Each workshop is two hours in length, using a PowerPoint presentation, sharing among the participants, and a question and answer segment.
A flyer on these workshop offerings is available here.
Details on hosting:
Both workshops are for Friends or community volunteers, library trustees, and staff interested to create a Friends of the Library group or grow an established group to assist with the ongoing volunteer and financial support for their community library.
These workshops can be hosted by individual libraries, Friends of the Library groups, or library systems. The host must be a personal or organizational member of NYLA and FLS. Sessions can be co-hosted with a library system or regional Friends support group.
Attendance should be limited to 50 people. The workshop sponsor may offer seats to other interested staff or volunteers in the region. FLS will provide assistance in promoting the workshop statewide. Photocopying of handouts for each participant needs to be provided by the host. Participants are encouraged to bring Friends membership brochures, newsletters, and program fliers about their library’s activities to share.

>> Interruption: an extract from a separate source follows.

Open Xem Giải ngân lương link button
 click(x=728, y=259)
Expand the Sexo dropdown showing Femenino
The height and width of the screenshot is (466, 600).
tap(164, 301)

FLS requests that whenever possible the workshop by offered free of charge to the participants. A fee of $50 is paid by the sponsor to FLS (an invoice and payment details will be provided by FLS). For any workshop site farther than a one hour drive from the trainer’s home, round-trip reimbursement for mileage is requested. One night’s lodging is also required for travel more than two hours from the trainer’s home. Please note, the trainer is a volunteer and receives no honorarium.
Considering hosting an FLS Workshop at your location?
For more details on hosting responsibilities, read this: Considering hosting an FLS Workshop at your location? (PDF)
Note: Workshops are not offered through the NYLA Continuing Education Committee. Continuing Education Unit (CEU) credits from the New York Library Association cannot be awarded for attendance, however, they may be available through the sponsoring entity..
Please contact Lisa C. Wemett to schedule either of these workshops: lisawemett@frontiernet.net or by mail at 16 Drumlin Drive, Macedon, New York 14502
Recommendations and Comments from Evaluations:
Here are some comments from volunteers and staff who have attended the workshops:
Very detailed and informative presentation. I learned a lot that I didn’t know before!
- Thank you! This was great. The fact that this workshop exists means my NYLA dues were worth it.
- Especially well done. In the past, I’ve been to workshops and have been “talked at” with no engagement of the participants. This was totally different. The instructor engaged the group, time went by in a flash, and all of that helped with the understanding of the material. Other workshops would do well to follow this model.
- Even though we already have a Friends group, there was a lot of useful information in “Getting Started.”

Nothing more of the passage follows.